Just Another Gardening Post
I did my rounds in the garden today, snacking on peas from a couple of late-blooming volunteer plants. I love volunteers the best. They are the wise ones that have chosen their own place in my garden and have thrived there, finding their optimum elements. I have volunteer potatoes too; two rows I thought I’d killed last summer in an over-zealous attempt to get them to produce more tubers. So I make room, I make room. I always make room for the ones that want to be there.
I pulled up two carrots for the boyos for breakfast. One carrot is fat at the top and bottom, thinner in the middle; a physical recording of water received, and its lack. It is something little I can hold in my hands that shows me bigger things.
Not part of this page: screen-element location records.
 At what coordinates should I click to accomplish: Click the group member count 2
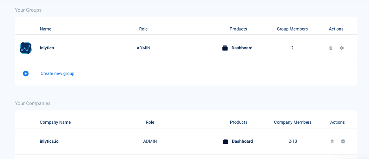292,48
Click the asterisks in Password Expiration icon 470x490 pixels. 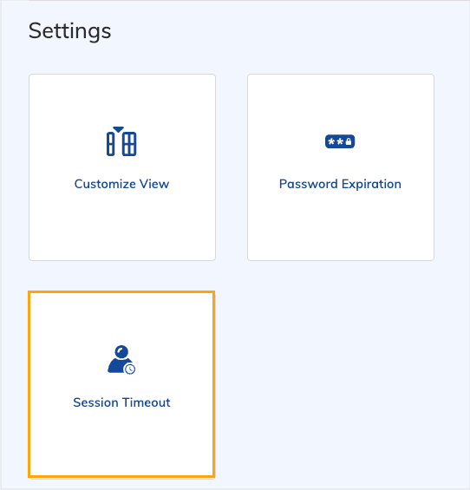pos(336,142)
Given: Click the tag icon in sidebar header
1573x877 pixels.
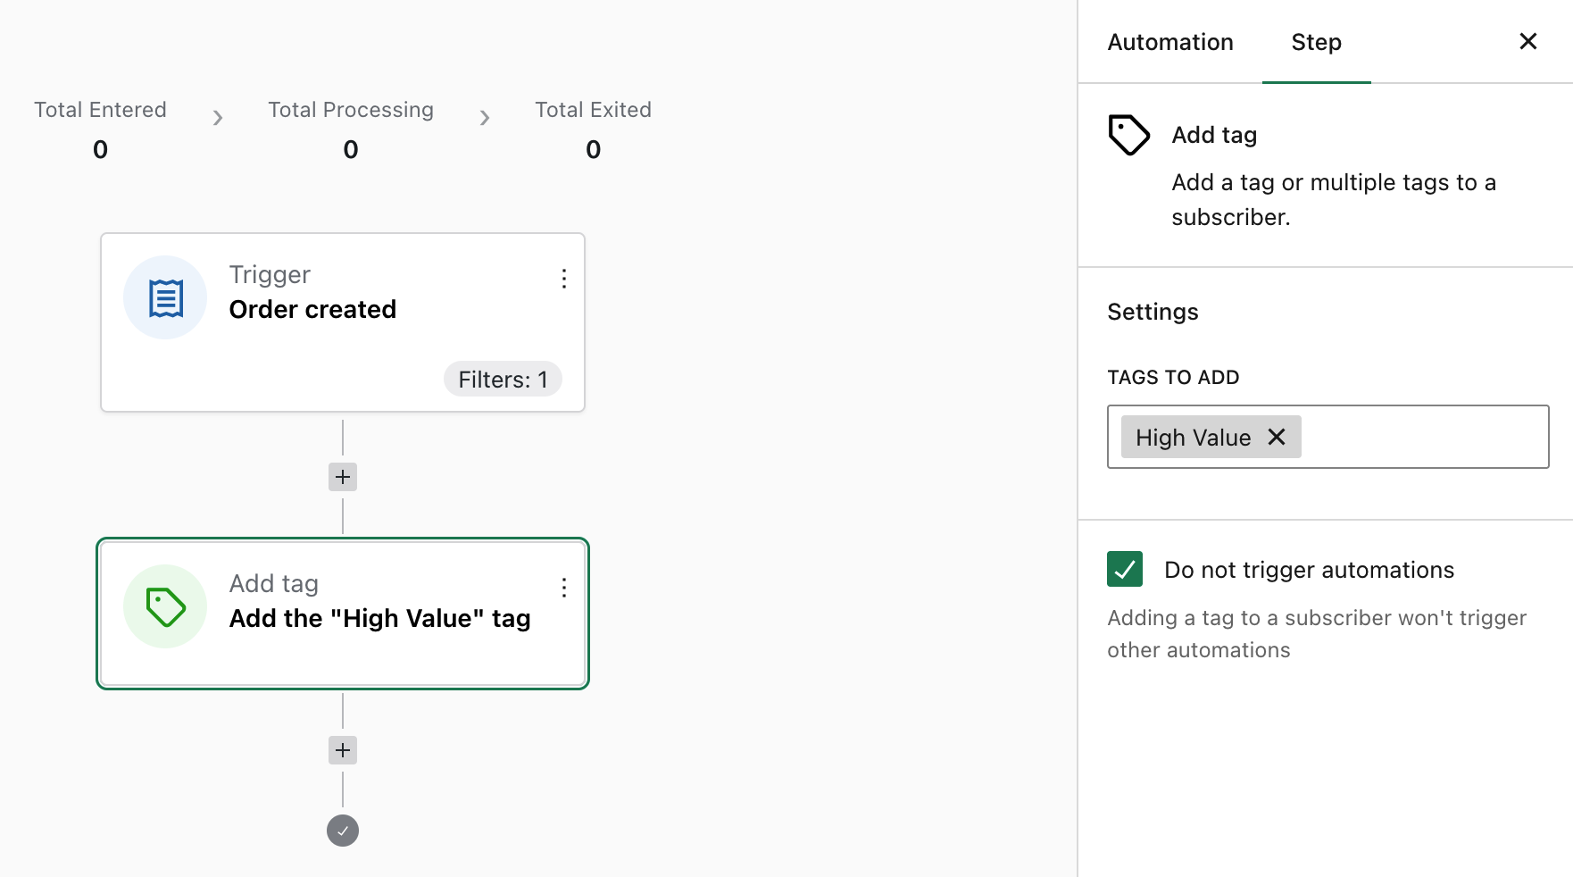Looking at the screenshot, I should [x=1128, y=136].
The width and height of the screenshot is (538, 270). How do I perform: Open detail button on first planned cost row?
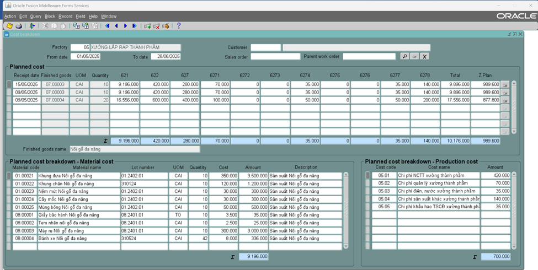505,85
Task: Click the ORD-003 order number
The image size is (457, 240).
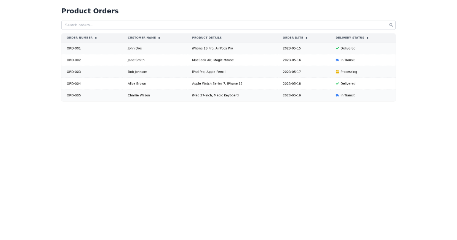Action: tap(74, 72)
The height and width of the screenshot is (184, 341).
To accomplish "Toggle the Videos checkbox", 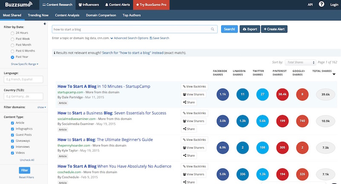I will tap(12, 152).
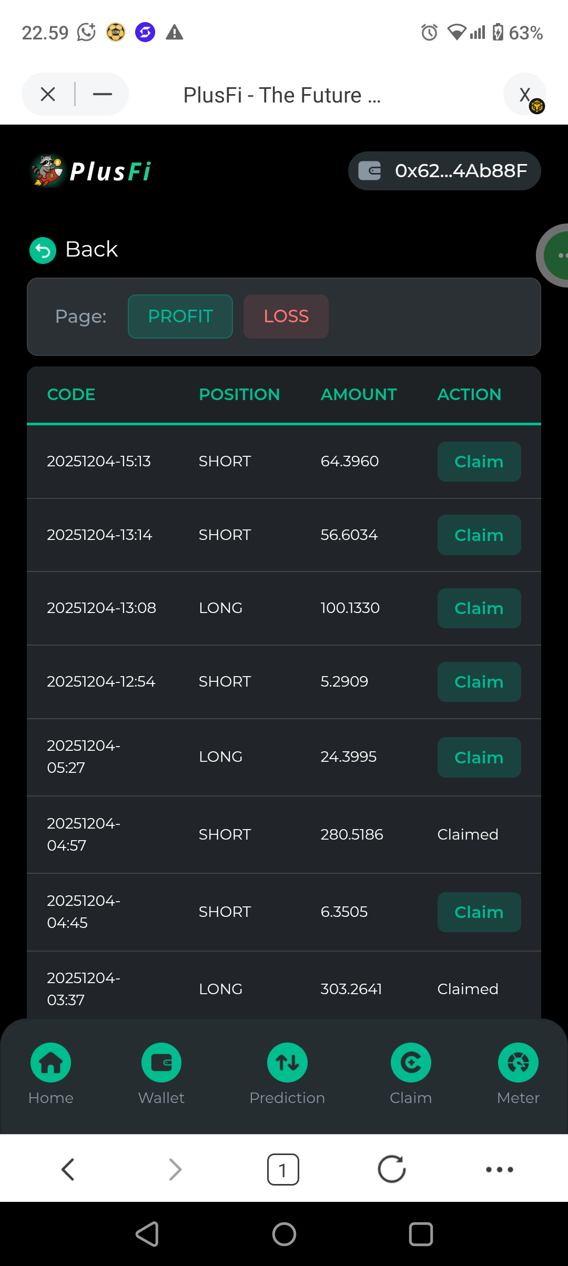The width and height of the screenshot is (568, 1266).
Task: Open the browser three-dot more menu
Action: (x=499, y=1169)
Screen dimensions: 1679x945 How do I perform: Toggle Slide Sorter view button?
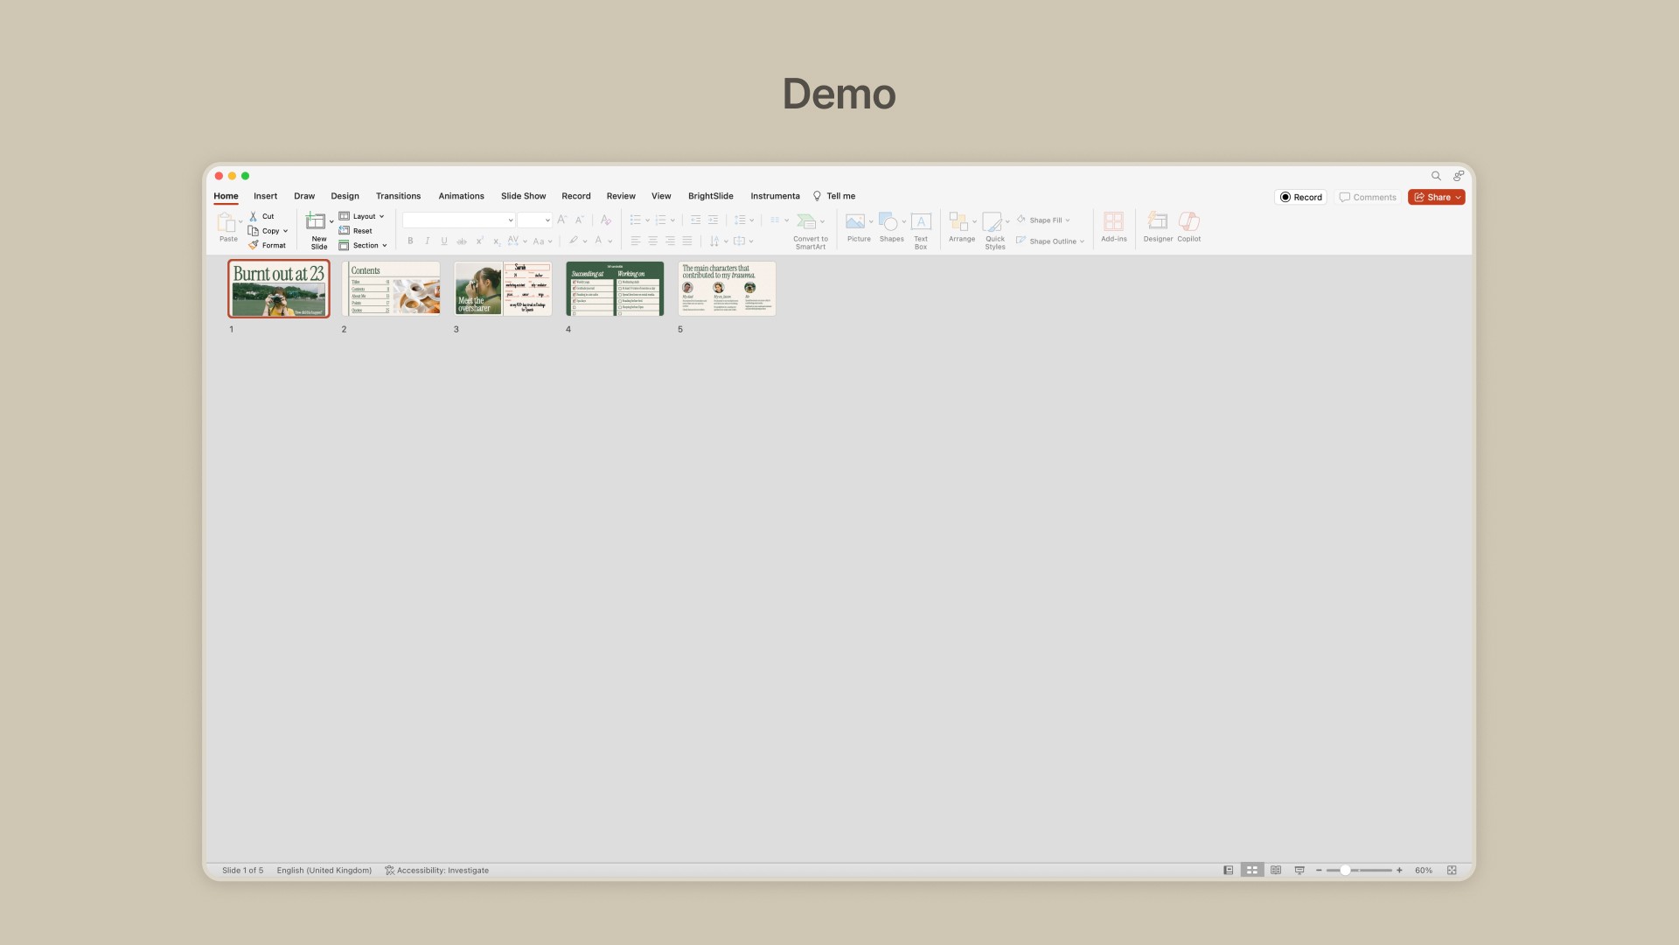tap(1252, 871)
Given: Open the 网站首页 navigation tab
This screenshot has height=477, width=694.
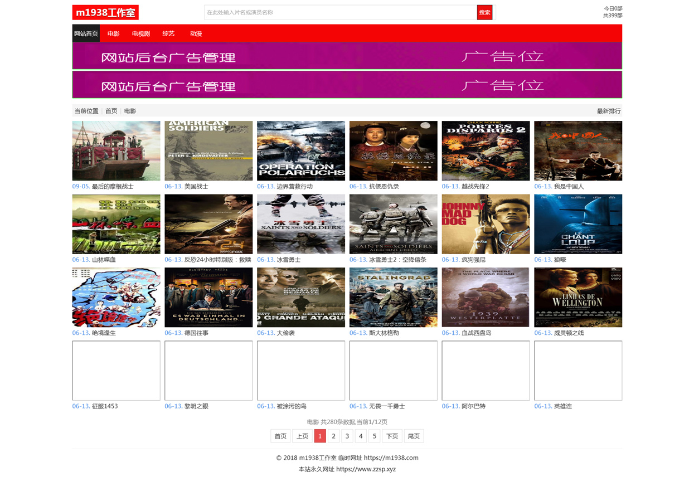Looking at the screenshot, I should (x=86, y=33).
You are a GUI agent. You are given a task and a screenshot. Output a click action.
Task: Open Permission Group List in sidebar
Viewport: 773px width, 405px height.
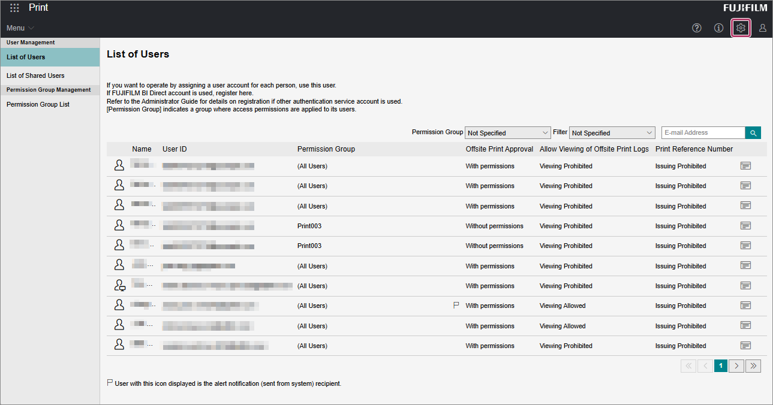[38, 104]
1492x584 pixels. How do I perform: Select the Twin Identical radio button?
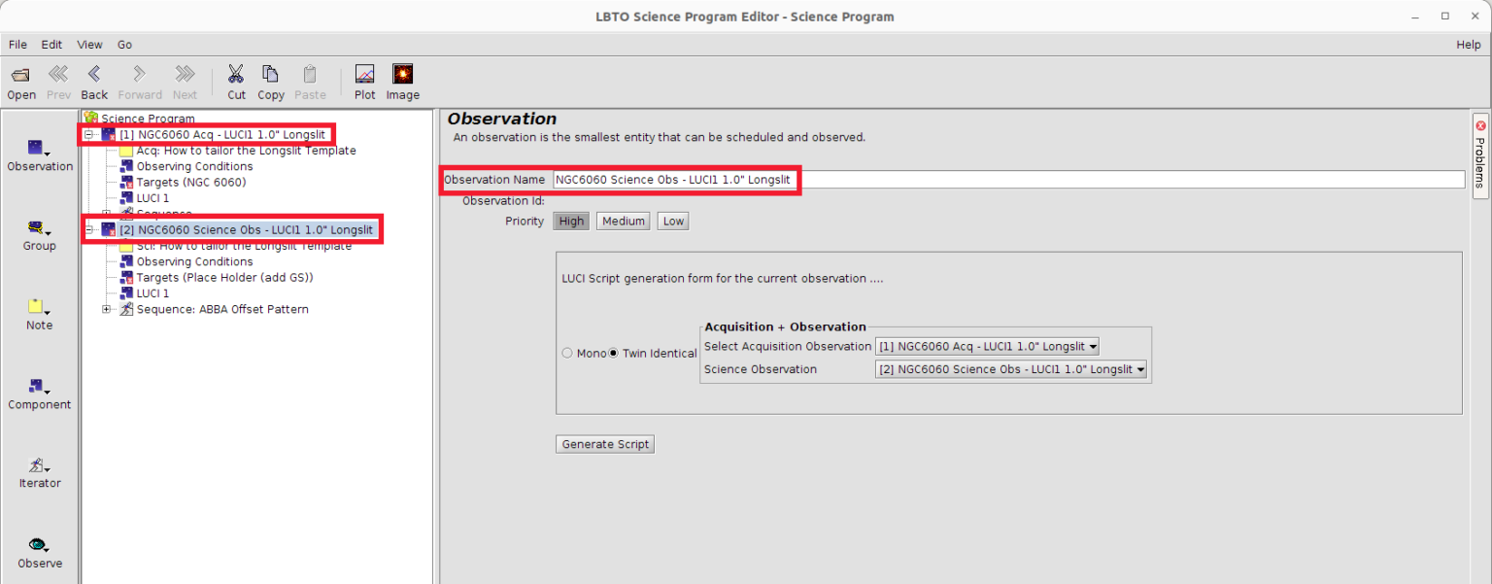[x=613, y=354]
Watering the tomatoes is always my favorite time, when I find peace and stillness. Otherwise, I’m scurrying around, making sure everything has everything it needs. Sometimes I pace the house – a pointless exercise. I could water tomatoes all day and think of nothing else. And think of everything else.
The only other time I’m still is when I’m writing, and then I’m not really still. I’m moving faster than you can see.
While I water tomatoes, I watch the birds in the sky and they are always different. Today it’s swallows; their sharp-edged wings cutting the air in swift and precise circles. They are the heirs apparent to the sky, should the falcons ever abdicate.
There is a tree on a hill in the next yard, and it is wilting. A tree, wilting. This is neither the driest place in the country, nor the hottest. There are some of you living with an embarrassment of rain right now, looking out windows and watching trees rot from it. Extremes don’t do anything any good.
I think, as I look around at this sheltered place, this wet and dry temperate planet we live on in the midst of the dark and bright happenings going on in the rest of the universe, and I think, I think, that the most precious and rare element is balance.
And I think this is all I’m trying to say.